--- Information given ---

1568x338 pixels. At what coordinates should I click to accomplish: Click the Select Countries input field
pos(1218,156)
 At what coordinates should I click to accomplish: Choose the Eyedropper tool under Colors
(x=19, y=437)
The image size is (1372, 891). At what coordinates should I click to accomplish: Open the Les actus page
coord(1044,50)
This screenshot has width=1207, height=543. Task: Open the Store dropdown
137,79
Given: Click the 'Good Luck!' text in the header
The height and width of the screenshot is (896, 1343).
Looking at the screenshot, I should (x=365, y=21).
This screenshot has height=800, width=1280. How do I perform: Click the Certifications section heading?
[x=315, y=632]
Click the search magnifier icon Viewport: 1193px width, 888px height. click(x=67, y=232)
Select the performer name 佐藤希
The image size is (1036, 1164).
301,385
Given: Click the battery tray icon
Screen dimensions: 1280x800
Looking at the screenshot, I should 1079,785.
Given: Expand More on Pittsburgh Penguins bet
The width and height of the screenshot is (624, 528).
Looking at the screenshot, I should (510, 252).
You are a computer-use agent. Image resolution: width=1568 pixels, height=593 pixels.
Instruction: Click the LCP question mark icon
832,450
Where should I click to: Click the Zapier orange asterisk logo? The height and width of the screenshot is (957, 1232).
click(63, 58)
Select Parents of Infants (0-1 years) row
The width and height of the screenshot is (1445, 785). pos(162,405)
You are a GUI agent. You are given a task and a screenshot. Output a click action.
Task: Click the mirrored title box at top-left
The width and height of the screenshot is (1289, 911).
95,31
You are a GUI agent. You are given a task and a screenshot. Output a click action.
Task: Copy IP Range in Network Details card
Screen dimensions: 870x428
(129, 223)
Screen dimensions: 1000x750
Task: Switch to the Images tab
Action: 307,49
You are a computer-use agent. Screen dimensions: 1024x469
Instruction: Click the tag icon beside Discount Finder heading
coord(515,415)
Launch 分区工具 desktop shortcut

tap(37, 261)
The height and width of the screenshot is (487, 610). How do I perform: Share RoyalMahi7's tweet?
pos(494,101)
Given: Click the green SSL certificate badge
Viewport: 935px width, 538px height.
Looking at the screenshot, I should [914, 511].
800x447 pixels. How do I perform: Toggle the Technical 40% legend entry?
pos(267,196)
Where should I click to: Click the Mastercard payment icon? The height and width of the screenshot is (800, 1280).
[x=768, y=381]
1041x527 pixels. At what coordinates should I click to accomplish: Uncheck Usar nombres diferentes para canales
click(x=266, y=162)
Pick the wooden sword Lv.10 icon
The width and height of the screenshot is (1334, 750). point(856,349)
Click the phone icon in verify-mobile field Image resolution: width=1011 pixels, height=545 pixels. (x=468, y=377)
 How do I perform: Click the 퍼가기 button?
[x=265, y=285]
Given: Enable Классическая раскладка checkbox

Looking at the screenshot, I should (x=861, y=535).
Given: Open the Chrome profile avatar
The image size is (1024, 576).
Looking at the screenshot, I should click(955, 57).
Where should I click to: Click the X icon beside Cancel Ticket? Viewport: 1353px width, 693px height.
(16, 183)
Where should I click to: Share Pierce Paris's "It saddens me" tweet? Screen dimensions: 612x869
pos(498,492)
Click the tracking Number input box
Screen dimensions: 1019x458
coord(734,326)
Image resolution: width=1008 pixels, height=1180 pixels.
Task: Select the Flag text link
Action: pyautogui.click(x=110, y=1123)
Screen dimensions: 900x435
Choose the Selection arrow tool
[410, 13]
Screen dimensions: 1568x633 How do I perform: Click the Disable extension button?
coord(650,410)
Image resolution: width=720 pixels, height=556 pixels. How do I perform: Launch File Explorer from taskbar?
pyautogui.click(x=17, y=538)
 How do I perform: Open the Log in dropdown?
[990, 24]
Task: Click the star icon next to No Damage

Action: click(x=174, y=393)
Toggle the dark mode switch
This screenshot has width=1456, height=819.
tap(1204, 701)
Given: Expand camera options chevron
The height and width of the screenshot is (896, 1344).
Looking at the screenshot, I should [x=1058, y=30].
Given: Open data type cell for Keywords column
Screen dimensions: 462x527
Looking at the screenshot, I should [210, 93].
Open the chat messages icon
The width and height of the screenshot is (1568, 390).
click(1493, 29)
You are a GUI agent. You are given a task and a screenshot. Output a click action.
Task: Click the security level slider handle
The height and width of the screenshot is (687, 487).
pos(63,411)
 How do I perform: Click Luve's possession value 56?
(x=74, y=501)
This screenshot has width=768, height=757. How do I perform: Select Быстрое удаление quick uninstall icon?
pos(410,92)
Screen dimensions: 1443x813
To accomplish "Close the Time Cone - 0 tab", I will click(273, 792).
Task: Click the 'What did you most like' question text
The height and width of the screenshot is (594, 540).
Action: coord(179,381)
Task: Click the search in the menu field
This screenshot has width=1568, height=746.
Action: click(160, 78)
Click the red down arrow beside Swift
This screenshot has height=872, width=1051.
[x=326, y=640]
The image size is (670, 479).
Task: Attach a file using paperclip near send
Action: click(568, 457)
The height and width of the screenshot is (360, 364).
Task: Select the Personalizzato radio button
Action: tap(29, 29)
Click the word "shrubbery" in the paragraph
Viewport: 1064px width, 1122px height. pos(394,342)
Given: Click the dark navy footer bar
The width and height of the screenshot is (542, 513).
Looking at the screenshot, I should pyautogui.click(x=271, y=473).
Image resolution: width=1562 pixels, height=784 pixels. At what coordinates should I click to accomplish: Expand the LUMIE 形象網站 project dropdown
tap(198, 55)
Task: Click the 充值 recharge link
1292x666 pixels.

---

| What is required |
The whole of the material above needs to be copied exactly.

| Exercise output |
1568x338 pixels. At what coordinates should I click to accomplish: Click the Select Countries input field
pos(1218,156)
 At what coordinates should I click to accomplish: Choose the Eyedropper tool under Colors
(x=19, y=437)
The image size is (1372, 891). At what coordinates should I click to accomplish: Open the Les actus page
coord(1044,50)
This screenshot has width=1207, height=543. Task: Open the Store dropdown
137,79
Given: Click the 'Good Luck!' text in the header
The height and width of the screenshot is (896, 1343).
Looking at the screenshot, I should (x=365, y=21).
This screenshot has height=800, width=1280. How do I perform: Click the Certifications section heading?
[x=315, y=632]
Click the search magnifier icon Viewport: 1193px width, 888px height. click(x=67, y=232)
Select the performer name 佐藤希
The image size is (1036, 1164).
301,385
Given: Click the battery tray icon
Screen dimensions: 1280x800
Looking at the screenshot, I should 1079,785.
Given: Expand More on Pittsburgh Penguins bet
The width and height of the screenshot is (624, 528).
Looking at the screenshot, I should (510, 252).
You are a computer-use agent. Image resolution: width=1568 pixels, height=593 pixels.
Instruction: Click the LCP question mark icon
832,450
Where should I click to: Click the Zapier orange asterisk logo? The height and width of the screenshot is (957, 1232).
click(63, 58)
Select Parents of Infants (0-1 years) row
The width and height of the screenshot is (1445, 785). pos(162,405)
You are a GUI agent. You are given a task and a screenshot. Output a click action.
Task: Click the mirrored title box at top-left
The width and height of the screenshot is (1289, 911).
95,31
You are a GUI agent. You are given a task and a screenshot. Output a click action.
Task: Copy IP Range in Network Details card
Screen dimensions: 870x428
(129, 223)
Screen dimensions: 1000x750
Task: Switch to the Images tab
Action: 307,49
You are a computer-use agent. Screen dimensions: 1024x469
Instruction: Click the tag icon beside Discount Finder heading
coord(515,415)
Launch 分区工具 desktop shortcut

tap(37, 261)
The height and width of the screenshot is (487, 610). How do I perform: Share RoyalMahi7's tweet?
pos(494,101)
Given: Click the green SSL certificate badge
Viewport: 935px width, 538px height.
Looking at the screenshot, I should [914, 511].
800x447 pixels. How do I perform: Toggle the Technical 40% legend entry?
pos(267,196)
Where should I click to: Click the Mastercard payment icon? The height and width of the screenshot is (800, 1280).
[x=768, y=381]
1041x527 pixels. At what coordinates should I click to accomplish: Uncheck Usar nombres diferentes para canales
click(x=266, y=162)
Pick the wooden sword Lv.10 icon
The width and height of the screenshot is (1334, 750). point(856,349)
Click the phone icon in verify-mobile field Image resolution: width=1011 pixels, height=545 pixels. (x=468, y=377)
 How do I perform: Click the 퍼가기 button?
[x=265, y=285]
Given: Enable Классическая раскладка checkbox

Looking at the screenshot, I should (x=861, y=535).
Given: Open the Chrome profile avatar
The image size is (1024, 576).
Looking at the screenshot, I should click(955, 57).
Where should I click to: Click the X icon beside Cancel Ticket? Viewport: 1353px width, 693px height.
(16, 183)
Where should I click to: Share Pierce Paris's "It saddens me" tweet? Screen dimensions: 612x869
pos(498,492)
Click the tracking Number input box
Screen dimensions: 1019x458
coord(734,326)
Image resolution: width=1008 pixels, height=1180 pixels.
Task: Select the Flag text link
Action: pyautogui.click(x=110, y=1123)
Screen dimensions: 900x435
Choose the Selection arrow tool
[410, 13]
Screen dimensions: 1568x633 How do I perform: Click the Disable extension button?
coord(650,410)
Image resolution: width=720 pixels, height=556 pixels. How do I perform: Launch File Explorer from taskbar?
pyautogui.click(x=17, y=538)
 How do I perform: Open the Log in dropdown?
[990, 24]
Task: Click the star icon next to No Damage

Action: click(x=174, y=393)
Toggle the dark mode switch
This screenshot has width=1456, height=819.
tap(1204, 701)
Given: Expand camera options chevron
The height and width of the screenshot is (896, 1344).
Looking at the screenshot, I should [x=1058, y=30].
Given: Open data type cell for Keywords column
Screen dimensions: 462x527
Looking at the screenshot, I should [210, 93].
Open the chat messages icon
The width and height of the screenshot is (1568, 390).
click(1493, 29)
You are a GUI agent. You are given a task and a screenshot. Output a click action.
Task: Click the security level slider handle
The height and width of the screenshot is (687, 487).
pos(63,411)
 How do I perform: Click Luve's possession value 56?
(x=74, y=501)
This screenshot has width=768, height=757. How do I perform: Select Быстрое удаление quick uninstall icon?
pos(410,92)
Screen dimensions: 1443x813
To accomplish "Close the Time Cone - 0 tab", I will click(273, 792).
Task: Click the 'What did you most like' question text
The height and width of the screenshot is (594, 540).
Action: coord(179,381)
Task: Click the search in the menu field
This screenshot has width=1568, height=746.
Action: click(160, 78)
Click the red down arrow beside Swift
This screenshot has height=872, width=1051.
[x=326, y=640]
The image size is (670, 479).
Task: Attach a file using paperclip near send
Action: click(568, 457)
The height and width of the screenshot is (360, 364).
Task: Select the Personalizzato radio button
Action: tap(29, 29)
Click the word "shrubbery" in the paragraph
Viewport: 1064px width, 1122px height. pos(394,342)
Given: Click the dark navy footer bar
The width and height of the screenshot is (542, 513).
Looking at the screenshot, I should pyautogui.click(x=271, y=473).
Image resolution: width=1562 pixels, height=784 pixels. At what coordinates should I click to accomplish: Expand the LUMIE 形象網站 project dropdown
tap(198, 55)
Task: Click the 充值 recharge link
1292x666 pixels.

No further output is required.